:: AIM OF THE TASK ::
Print these rows again without any changes, everything from the line containing "How do I perform: Select" down to the line containing "click(851, 65)", both of those lines included.

(Data listing)
◇ ◇ ◇ ◇
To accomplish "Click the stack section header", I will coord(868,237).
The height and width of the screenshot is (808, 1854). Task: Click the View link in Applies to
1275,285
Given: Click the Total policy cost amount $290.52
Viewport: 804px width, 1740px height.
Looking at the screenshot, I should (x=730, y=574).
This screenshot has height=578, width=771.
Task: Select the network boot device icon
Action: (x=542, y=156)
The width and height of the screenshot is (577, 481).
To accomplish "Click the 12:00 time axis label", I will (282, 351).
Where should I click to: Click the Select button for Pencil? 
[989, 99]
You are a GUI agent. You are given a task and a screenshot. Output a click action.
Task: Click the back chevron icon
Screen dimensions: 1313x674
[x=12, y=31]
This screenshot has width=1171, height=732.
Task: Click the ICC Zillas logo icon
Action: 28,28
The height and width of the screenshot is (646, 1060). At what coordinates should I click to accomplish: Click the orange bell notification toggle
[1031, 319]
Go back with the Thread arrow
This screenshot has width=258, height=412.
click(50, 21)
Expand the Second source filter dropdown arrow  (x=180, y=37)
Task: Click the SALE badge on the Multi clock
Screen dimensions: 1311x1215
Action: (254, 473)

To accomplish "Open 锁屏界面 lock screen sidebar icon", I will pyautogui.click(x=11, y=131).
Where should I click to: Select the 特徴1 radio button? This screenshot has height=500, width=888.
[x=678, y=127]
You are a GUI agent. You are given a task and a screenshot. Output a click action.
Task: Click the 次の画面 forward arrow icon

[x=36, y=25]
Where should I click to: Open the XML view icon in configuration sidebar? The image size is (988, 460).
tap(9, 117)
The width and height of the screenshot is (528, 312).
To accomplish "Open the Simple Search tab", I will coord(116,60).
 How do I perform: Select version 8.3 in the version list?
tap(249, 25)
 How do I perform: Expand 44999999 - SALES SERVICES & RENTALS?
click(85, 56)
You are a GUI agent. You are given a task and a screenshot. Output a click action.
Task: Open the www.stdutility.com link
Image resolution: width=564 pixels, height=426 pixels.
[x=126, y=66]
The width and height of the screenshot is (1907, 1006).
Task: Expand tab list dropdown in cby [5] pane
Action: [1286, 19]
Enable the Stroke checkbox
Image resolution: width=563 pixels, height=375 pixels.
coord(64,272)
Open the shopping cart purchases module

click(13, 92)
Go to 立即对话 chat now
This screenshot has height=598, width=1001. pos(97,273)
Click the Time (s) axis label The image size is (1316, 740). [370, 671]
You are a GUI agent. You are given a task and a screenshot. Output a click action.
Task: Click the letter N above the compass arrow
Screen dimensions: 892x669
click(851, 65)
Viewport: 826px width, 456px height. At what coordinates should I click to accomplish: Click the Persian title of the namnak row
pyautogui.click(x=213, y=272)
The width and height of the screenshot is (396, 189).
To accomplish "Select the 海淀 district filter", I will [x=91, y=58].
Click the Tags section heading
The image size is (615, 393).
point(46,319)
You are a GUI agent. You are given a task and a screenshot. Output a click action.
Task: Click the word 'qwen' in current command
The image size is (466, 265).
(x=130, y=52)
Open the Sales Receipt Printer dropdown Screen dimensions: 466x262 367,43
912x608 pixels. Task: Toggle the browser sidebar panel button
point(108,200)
◇ ◇ ◇ ◇
:: RESULT ::
 How do I perform: Select version 8.3 in the version list?
tap(249, 25)
 How do I perform: Expand 44999999 - SALES SERVICES & RENTALS?
click(85, 56)
You are a GUI agent. You are given a task and a screenshot. Output a click action.
Task: Open the www.stdutility.com link
Image resolution: width=564 pixels, height=426 pixels.
[x=126, y=66]
The width and height of the screenshot is (1907, 1006).
Task: Expand tab list dropdown in cby [5] pane
Action: [1286, 19]
Enable the Stroke checkbox
Image resolution: width=563 pixels, height=375 pixels.
coord(64,272)
Open the shopping cart purchases module

click(13, 92)
Go to 立即对话 chat now
This screenshot has height=598, width=1001. pos(97,273)
Click the Time (s) axis label The image size is (1316, 740). [370, 671]
You are a GUI agent. You are given a task and a screenshot. Output a click action.
Task: Click the letter N above the compass arrow
Screen dimensions: 892x669
click(851, 65)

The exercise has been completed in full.